Copie sem nenhuma mudança o trecho dos itens abaixo que vai do começo até a linha que contém "coordinates (522, 358).", incluindo essa linha.

——

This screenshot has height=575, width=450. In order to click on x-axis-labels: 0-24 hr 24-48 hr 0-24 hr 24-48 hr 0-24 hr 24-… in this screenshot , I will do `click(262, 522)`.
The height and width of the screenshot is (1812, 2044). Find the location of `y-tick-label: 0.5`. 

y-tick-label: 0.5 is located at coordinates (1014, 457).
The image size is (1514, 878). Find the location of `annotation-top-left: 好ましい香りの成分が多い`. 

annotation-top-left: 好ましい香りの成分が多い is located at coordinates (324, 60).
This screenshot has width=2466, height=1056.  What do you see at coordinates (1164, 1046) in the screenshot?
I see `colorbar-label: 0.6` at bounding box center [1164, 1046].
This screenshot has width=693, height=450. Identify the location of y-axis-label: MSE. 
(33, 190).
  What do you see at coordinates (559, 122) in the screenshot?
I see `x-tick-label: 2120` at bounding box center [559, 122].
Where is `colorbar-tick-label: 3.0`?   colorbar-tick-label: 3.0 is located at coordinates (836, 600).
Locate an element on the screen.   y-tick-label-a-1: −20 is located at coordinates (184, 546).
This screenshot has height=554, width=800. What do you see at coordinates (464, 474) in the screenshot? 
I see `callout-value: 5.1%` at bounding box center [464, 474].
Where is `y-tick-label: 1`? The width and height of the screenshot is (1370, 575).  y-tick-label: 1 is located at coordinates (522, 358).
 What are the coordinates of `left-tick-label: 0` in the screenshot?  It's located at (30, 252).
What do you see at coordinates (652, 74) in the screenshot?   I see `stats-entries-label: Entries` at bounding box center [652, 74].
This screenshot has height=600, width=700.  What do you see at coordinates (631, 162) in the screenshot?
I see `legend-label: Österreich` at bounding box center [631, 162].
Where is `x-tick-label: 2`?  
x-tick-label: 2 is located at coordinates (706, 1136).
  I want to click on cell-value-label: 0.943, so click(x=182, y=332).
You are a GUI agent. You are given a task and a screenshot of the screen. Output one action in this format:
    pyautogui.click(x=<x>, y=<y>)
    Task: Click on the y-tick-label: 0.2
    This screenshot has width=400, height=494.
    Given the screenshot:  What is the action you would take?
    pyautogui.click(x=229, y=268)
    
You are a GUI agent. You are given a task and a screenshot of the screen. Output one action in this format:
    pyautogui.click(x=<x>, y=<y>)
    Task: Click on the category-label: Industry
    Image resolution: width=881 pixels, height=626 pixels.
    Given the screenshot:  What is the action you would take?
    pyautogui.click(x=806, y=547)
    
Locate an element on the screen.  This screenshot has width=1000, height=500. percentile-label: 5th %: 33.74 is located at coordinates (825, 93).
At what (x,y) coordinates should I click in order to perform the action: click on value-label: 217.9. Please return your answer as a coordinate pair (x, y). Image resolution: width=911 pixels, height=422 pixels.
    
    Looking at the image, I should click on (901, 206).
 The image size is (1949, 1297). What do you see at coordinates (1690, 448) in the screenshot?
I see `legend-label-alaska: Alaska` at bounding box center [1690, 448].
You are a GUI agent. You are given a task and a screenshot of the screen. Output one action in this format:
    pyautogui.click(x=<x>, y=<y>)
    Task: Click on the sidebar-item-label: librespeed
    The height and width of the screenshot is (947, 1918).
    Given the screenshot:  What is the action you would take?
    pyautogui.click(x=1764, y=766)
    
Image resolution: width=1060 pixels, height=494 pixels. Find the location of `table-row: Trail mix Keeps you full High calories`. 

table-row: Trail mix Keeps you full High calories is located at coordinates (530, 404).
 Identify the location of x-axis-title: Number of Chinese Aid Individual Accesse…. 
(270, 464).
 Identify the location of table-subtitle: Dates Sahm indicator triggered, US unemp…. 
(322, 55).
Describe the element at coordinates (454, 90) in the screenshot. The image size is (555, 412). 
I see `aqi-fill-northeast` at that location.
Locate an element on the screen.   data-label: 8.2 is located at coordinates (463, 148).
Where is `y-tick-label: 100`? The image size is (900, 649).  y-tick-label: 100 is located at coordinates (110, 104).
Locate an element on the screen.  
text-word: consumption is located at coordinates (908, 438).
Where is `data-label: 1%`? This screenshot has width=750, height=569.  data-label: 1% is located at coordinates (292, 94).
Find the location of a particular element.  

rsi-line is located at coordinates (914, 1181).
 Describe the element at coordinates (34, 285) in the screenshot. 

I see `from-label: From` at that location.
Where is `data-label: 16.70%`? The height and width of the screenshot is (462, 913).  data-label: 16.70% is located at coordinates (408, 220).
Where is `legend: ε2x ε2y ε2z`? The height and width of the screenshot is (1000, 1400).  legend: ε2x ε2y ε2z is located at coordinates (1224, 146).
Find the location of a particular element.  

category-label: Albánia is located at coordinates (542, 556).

——

> [Resultado da tarefa]:
This screenshot has height=575, width=450. In order to click on x-axis-labels: 0-24 hr 24-48 hr 0-24 hr 24-48 hr 0-24 hr 24-… in this screenshot , I will do `click(262, 522)`.
The height and width of the screenshot is (1812, 2044). Find the location of `y-tick-label: 0.5`. 

y-tick-label: 0.5 is located at coordinates (1014, 457).
The image size is (1514, 878). Find the location of `annotation-top-left: 好ましい香りの成分が多い`. 

annotation-top-left: 好ましい香りの成分が多い is located at coordinates (324, 60).
This screenshot has width=2466, height=1056.  What do you see at coordinates (1164, 1046) in the screenshot?
I see `colorbar-label: 0.6` at bounding box center [1164, 1046].
This screenshot has width=693, height=450. Identify the location of y-axis-label: MSE. 
(33, 190).
  What do you see at coordinates (559, 122) in the screenshot?
I see `x-tick-label: 2120` at bounding box center [559, 122].
Where is `colorbar-tick-label: 3.0`?   colorbar-tick-label: 3.0 is located at coordinates (836, 600).
Locate an element on the screen.   y-tick-label-a-1: −20 is located at coordinates (184, 546).
This screenshot has height=554, width=800. What do you see at coordinates (464, 474) in the screenshot? 
I see `callout-value: 5.1%` at bounding box center [464, 474].
Where is `y-tick-label: 1`? The width and height of the screenshot is (1370, 575).  y-tick-label: 1 is located at coordinates (522, 358).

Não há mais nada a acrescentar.